| Page 2 of 3 < > |
Complaints Rise Against Immigration Lawyers
But there were no jobs. In some cases, Alamgir paid employers who agreed to participate in the scheme. In others, he put up friends or relatives as employers. And in still others, he mingled fake applications with legitimate ones. In all, the fraud took in more than $2 million.
A D.C. Superior Court judge jailed another lawyer, Richard A. James, who, despite having been disbarred, continued to practice immigration law. Given a suspended sentence in 2002 for flouting his disbarment in 2000, James was ordered not to practice. But he did, working out of an office on I Street NW where one of his specialties was helping foreign physicians immigrate to the United States. He's serving an eight-month sentence for contempt.
But most of the wrongdoing that keeps bar counsels busy does not rise to the criminal level.
It is the missed deadline, the unreturned phone call, the obviously overlooked opportunity that frustrate many eager immigrants and prompt a large share of the complaints. Such lapses might be less grievous in other legal arenas, but immigration law is stringent, and immigration tribunals are exacting in their application of it, say lawyers who practice before them.

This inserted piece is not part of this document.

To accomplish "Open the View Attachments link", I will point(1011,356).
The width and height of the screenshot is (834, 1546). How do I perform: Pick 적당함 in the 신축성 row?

That is why bar counsel offices such as the District's have made immigration law a priority. "The consequences for missing a deadline are draconian," Herman said. "In civil court, if you miss a deadline, you just file a motion for more time. In immigration court, you can't do that and expect a good result."
Some aggrieved immigrants file complaints. Some have no choice but to file in order to ask an immigration judge to reopen a case. But many never do, being unaware of their rights or reluctant to exercise them for fear of further complicating their situation, advocates for immigrants say.
Complaints can take months or years to investigate and resolve. Documents must be gathered, transcripts of proceedings might have to be ordered and lawyers must be given a chance to respond.
When D.C. bar counsel Wallace E. "Gene" Shipp Jr. elects to seek a sanction, his lawyers have to try the case before a Board of Professional Responsibility hearing committee, then argue it before the board, which ultimately makes a recommendation to the District's highest court, the Court of Appeals.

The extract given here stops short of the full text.